PROBLEM TO SOLVE
Please update the data starting with the line that contains "Task: Click 'Open" and going on through the line that contains "Action: [x=310, y=353]", replacing "students" with "learners" and leaving everything else unchanged. Return only those lines, and omit the pictures.

STORED DATA
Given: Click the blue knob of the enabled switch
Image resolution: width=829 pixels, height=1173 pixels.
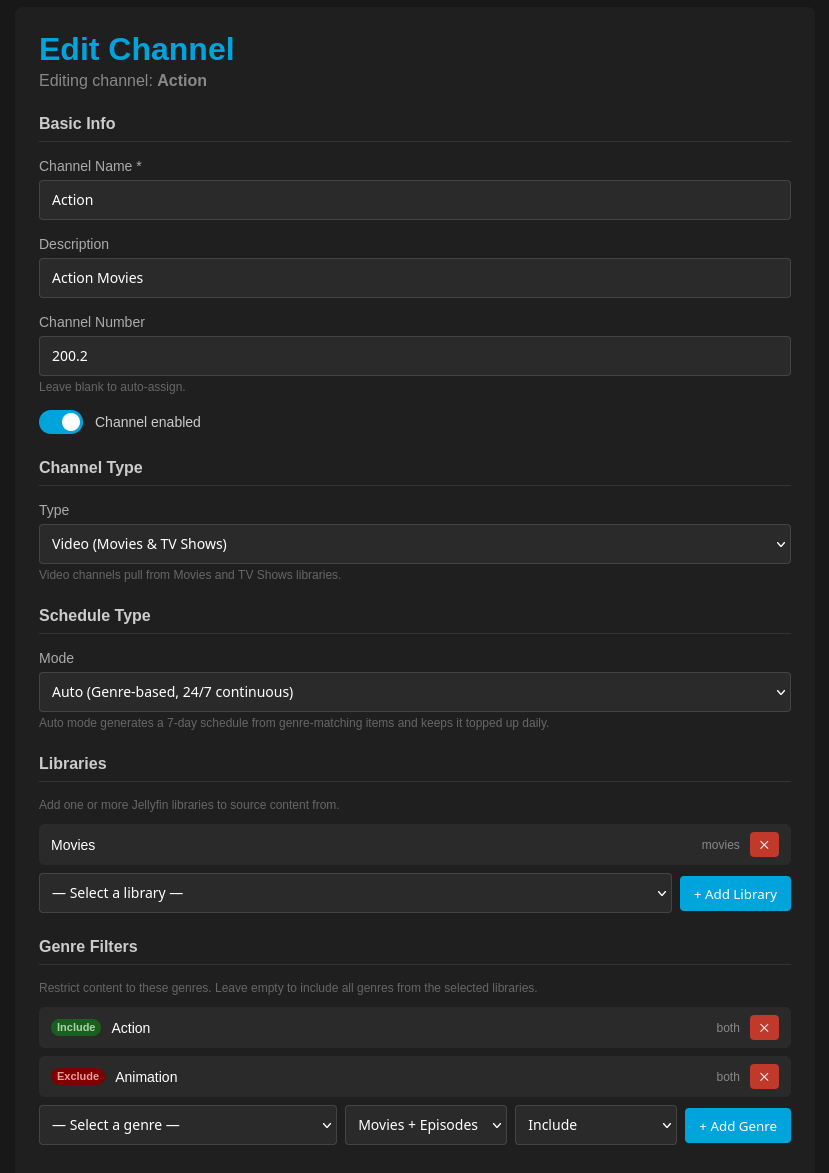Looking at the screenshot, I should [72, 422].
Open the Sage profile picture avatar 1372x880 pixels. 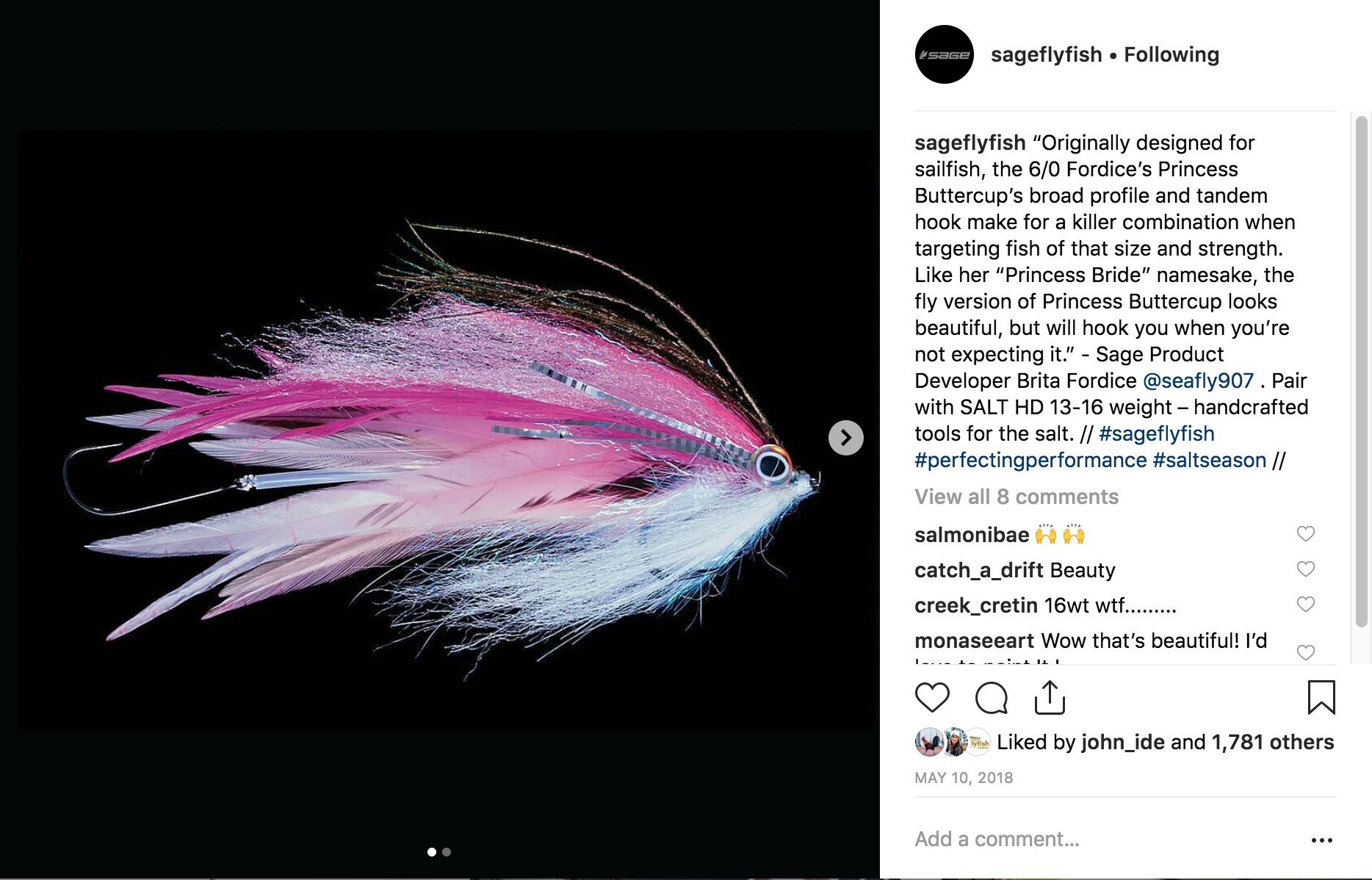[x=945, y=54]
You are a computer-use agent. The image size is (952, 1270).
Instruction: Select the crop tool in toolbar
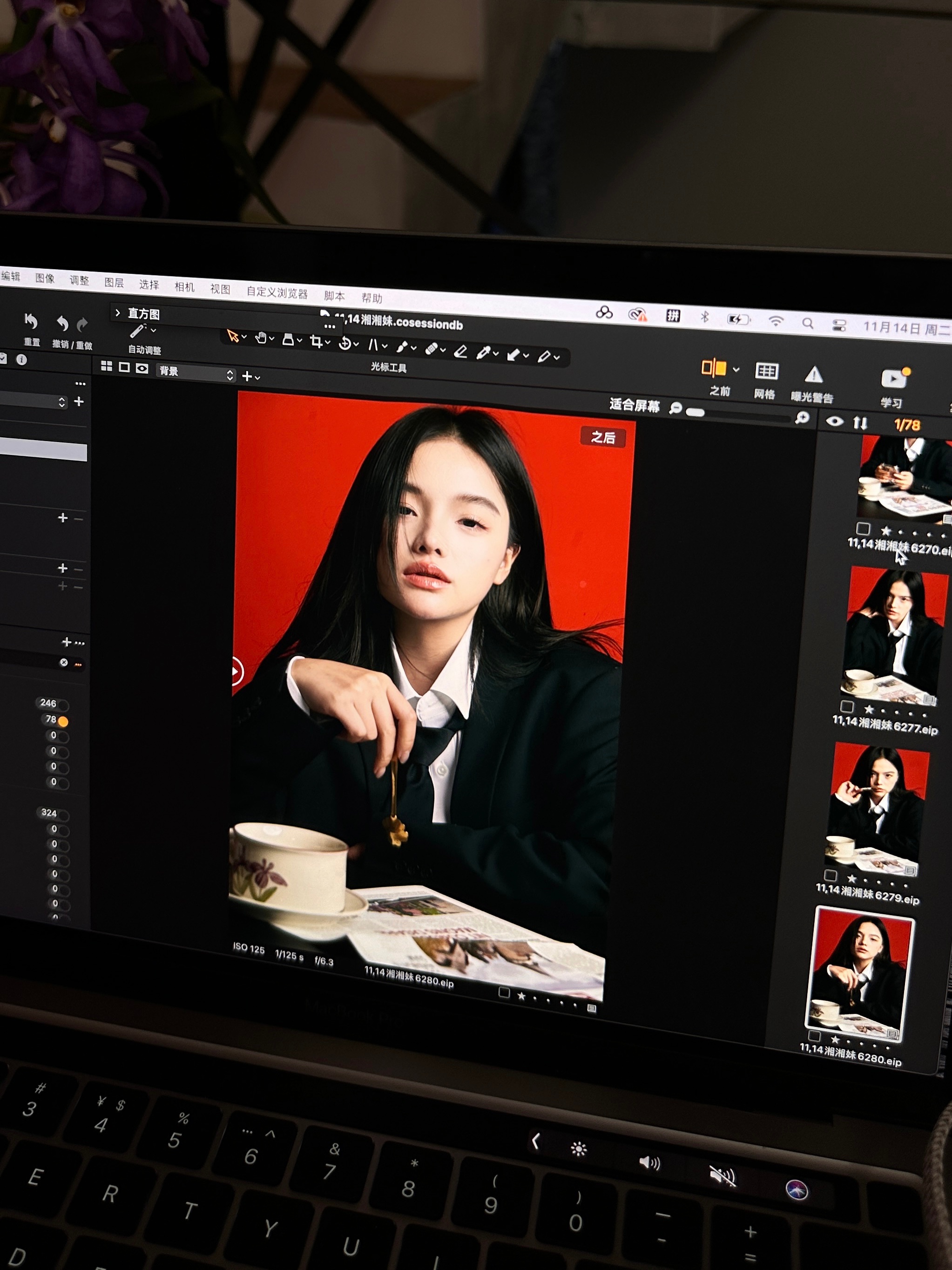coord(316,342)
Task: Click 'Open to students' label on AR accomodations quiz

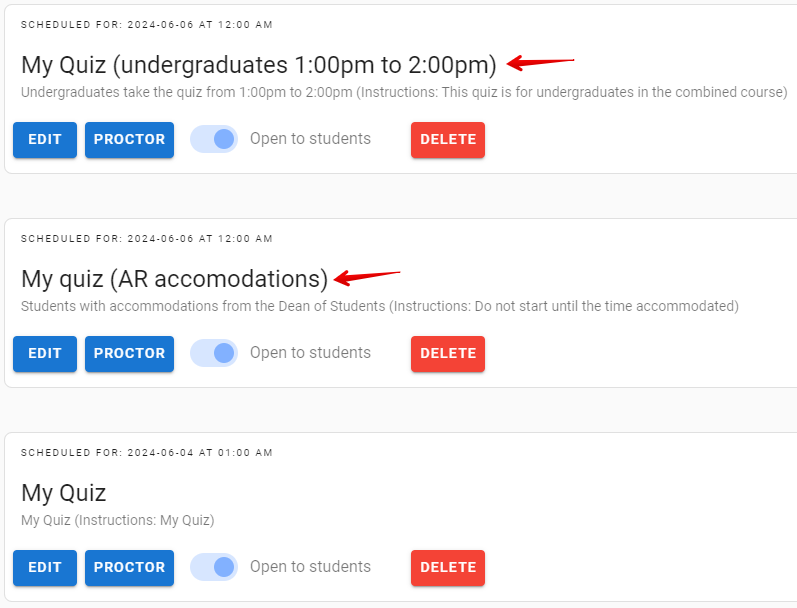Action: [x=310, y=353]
---
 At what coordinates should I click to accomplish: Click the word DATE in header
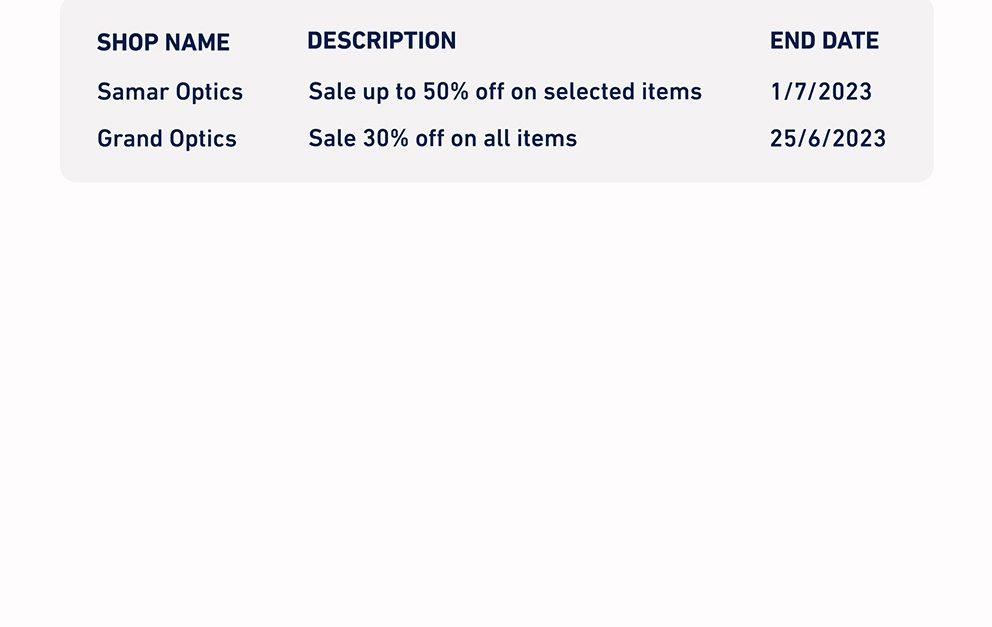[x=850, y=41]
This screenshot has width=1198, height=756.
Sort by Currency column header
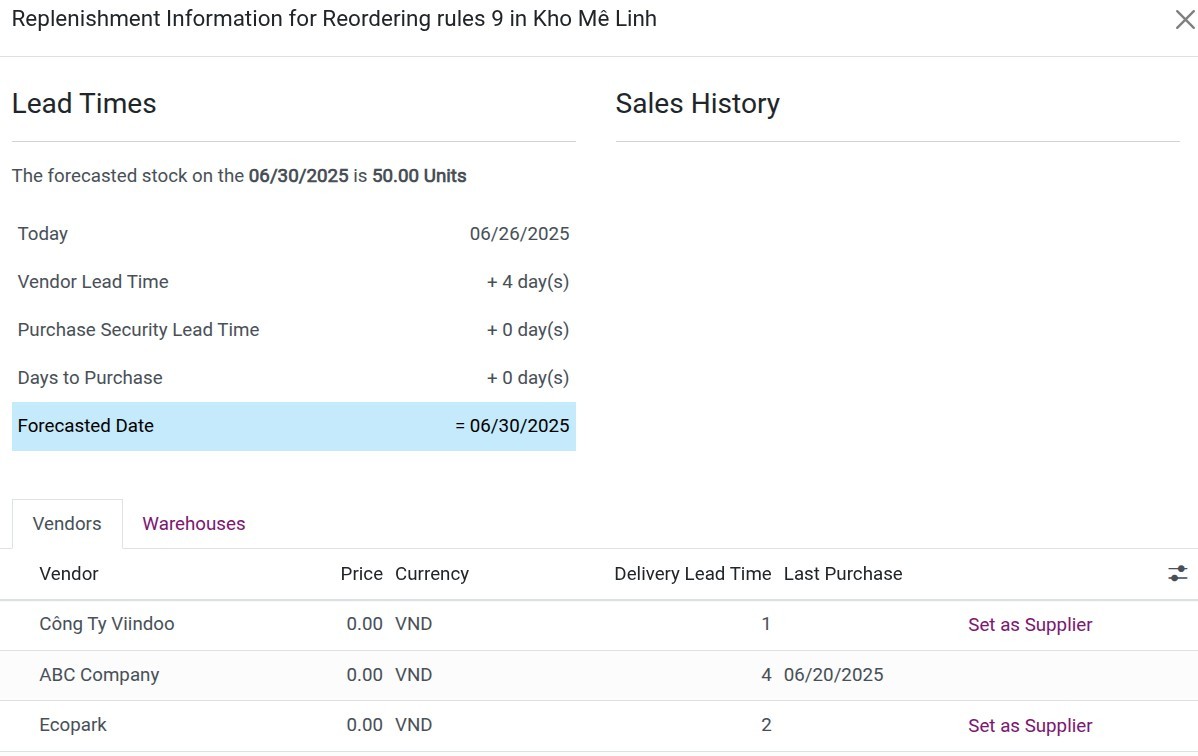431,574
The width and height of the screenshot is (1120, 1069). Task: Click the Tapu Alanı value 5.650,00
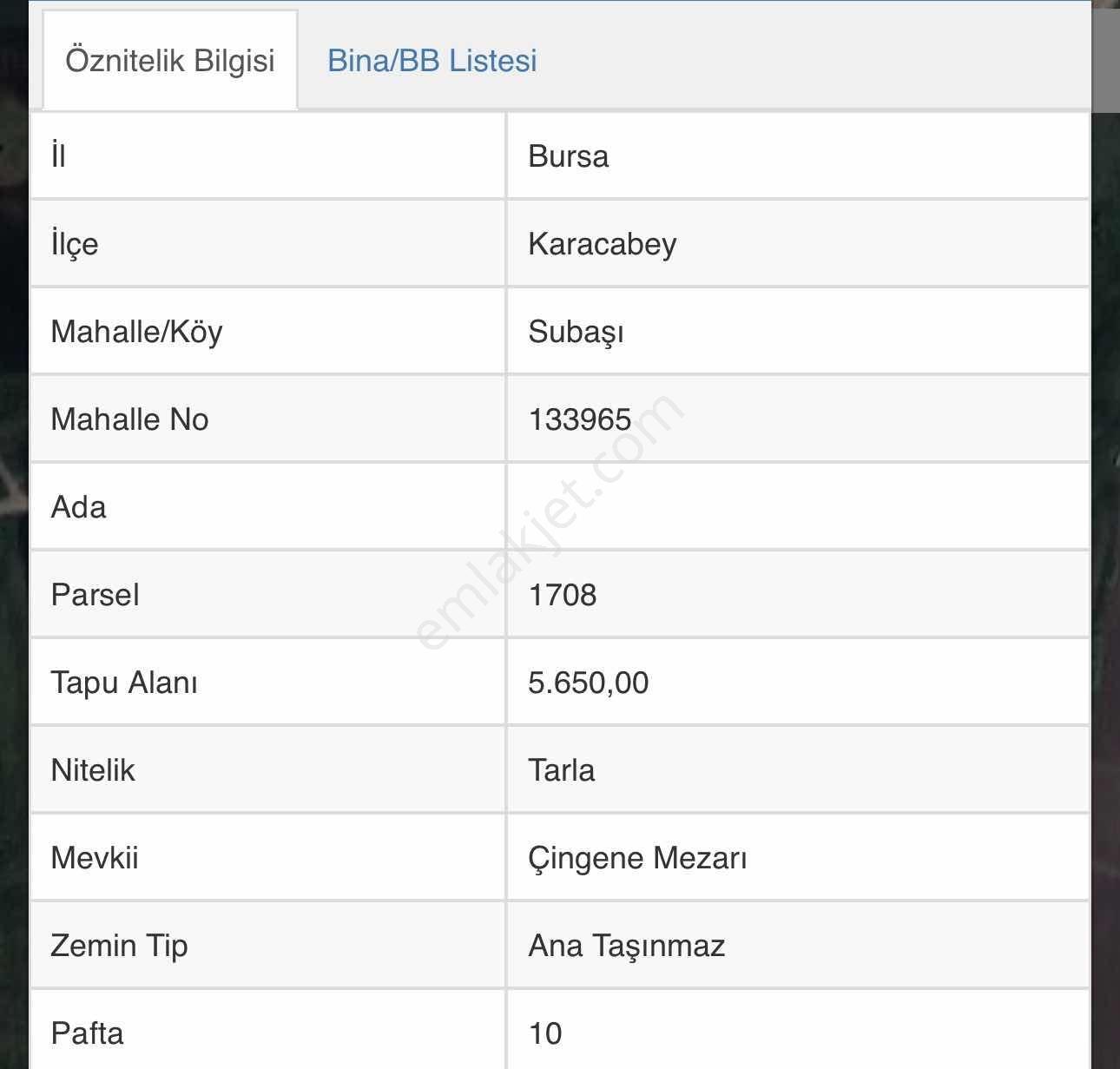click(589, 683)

RESULT FOR THIS EXERCISE
Task: Click 'Open to learners' label on AR accomodations quiz

Action: [x=310, y=353]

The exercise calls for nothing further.